Render as a numbered list the lines that begin with the one containing "Screen dimensions: 1568x696" and run through the last of the lines below. Omit blank lines and leave out the pictures.

• _RECORDS SHOWN_:

────────

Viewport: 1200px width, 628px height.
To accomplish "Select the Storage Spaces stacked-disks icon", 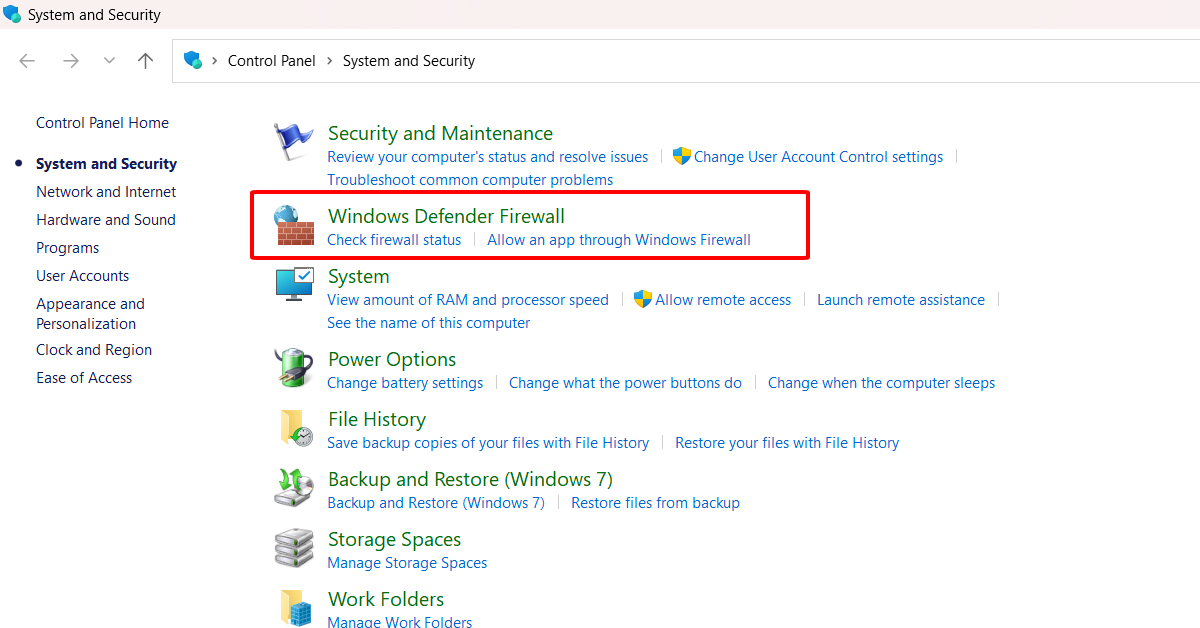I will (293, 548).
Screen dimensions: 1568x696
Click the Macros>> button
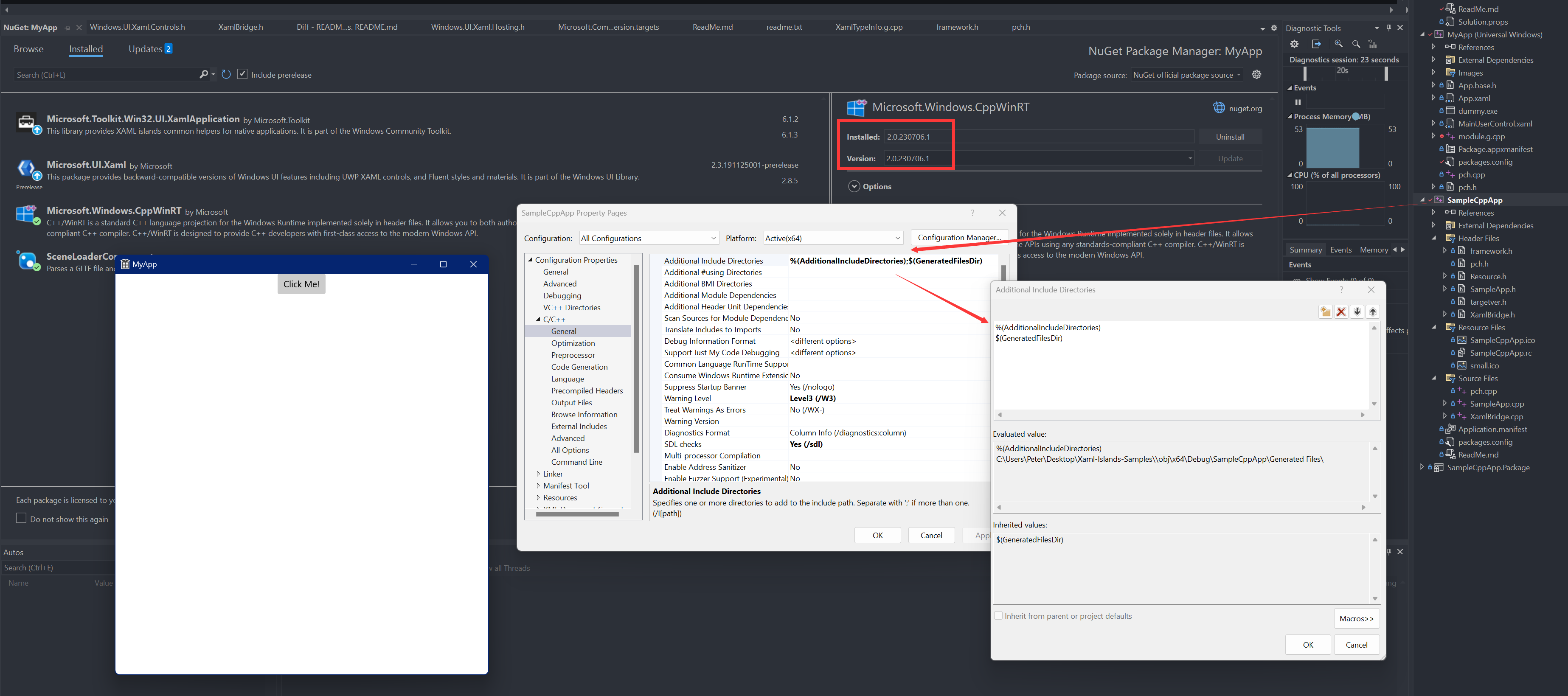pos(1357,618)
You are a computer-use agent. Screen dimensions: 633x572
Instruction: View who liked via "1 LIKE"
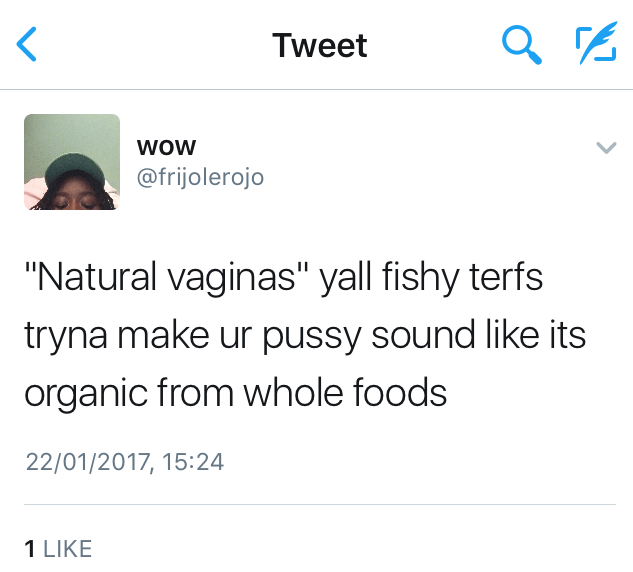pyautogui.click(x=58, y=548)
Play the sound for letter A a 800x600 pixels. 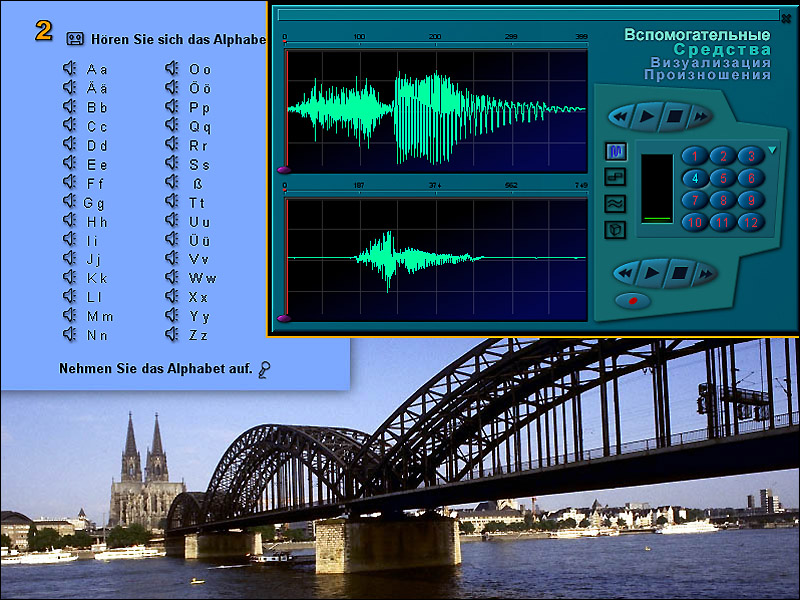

────────

• _FINISHED ANSWER_:
1. Screen dimensions: 1568x696
2. Click the Macros>> button
3. pos(1357,618)
4. You are a computer-use agent. Screen dimensions: 633x572
5. Instruction: View who liked via "1 LIKE"
6. pyautogui.click(x=58, y=548)
7. Play the sound for letter A a 800x600 pixels. 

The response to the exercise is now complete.